You say that, and it would certainly be 'standard wisdom/teaching' - but, as I've said, when it comes to risk asessment, it looks to me that (perhaps ironically) it is the bonding of greenhouse metalwork which, under certain fault conditions, may bring about one of the greatest of the potential risks.

Kind Regards, John.
 
that in the event of a lost neutral in the PME supply to the cottage, the problem experienced in the cottage (high potential metalwork) would also be experienced in the shop.
Which is the reason the DNO new supplies department raised the problem of linking a PME CPC to a TT CPC
Indeed - but my point was that this is probably, realistically, the 'only' significant risk involved.

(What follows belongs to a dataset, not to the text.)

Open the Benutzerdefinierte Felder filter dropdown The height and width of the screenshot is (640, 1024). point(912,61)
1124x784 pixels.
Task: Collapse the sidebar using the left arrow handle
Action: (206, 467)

Sub metering is a possibility. That has to be sorted out as well. But even if the meter was plastic I would still be concerned about sneak circuits between the two CPCs Sneak circuit are likely to be thin low current capacity routes ( compared to a 15 mm copper pipe ) which would present a higher fire risk in the situation of a floating neutral sending current into the shop's ground rod.
I'm not sure that all this talk of 'fire risks' is all that justified. As far as I can see, with an average earth rod, it's unlikley that we're talking about maximum currents of more than 5-6A, and even that only if some very 'high powered' loads were connected to the TN-C-S installation (and switched on) at the time - or am I missing something?

Kind Regards, John.
 
it's unlikley that we're talking about maximum currents of more than 5-6A,

If the neutral derived CPC of a PME is connected to a ground rod then in the event of a network fault leaving the neutral open circuit the network will try to return the net neutral current to the supply transformer star point via any and all available paths to ground and the star point. The net current being the result of un-balanced loading on the phases, this could be tens of amps, maybe hundreds if one or more phases break at the same point as the neutral has broken.

The impedance ( rod to ground ) of most ground rods won't allow that much current to flow so the whole CPC goes high voltage. Something such as the signal lead between a PC earthed to the CPC and other equipment earthed directly to ground would take a proportion of the net current, that cable might burn out.

Yes I do accept these are not common occurances.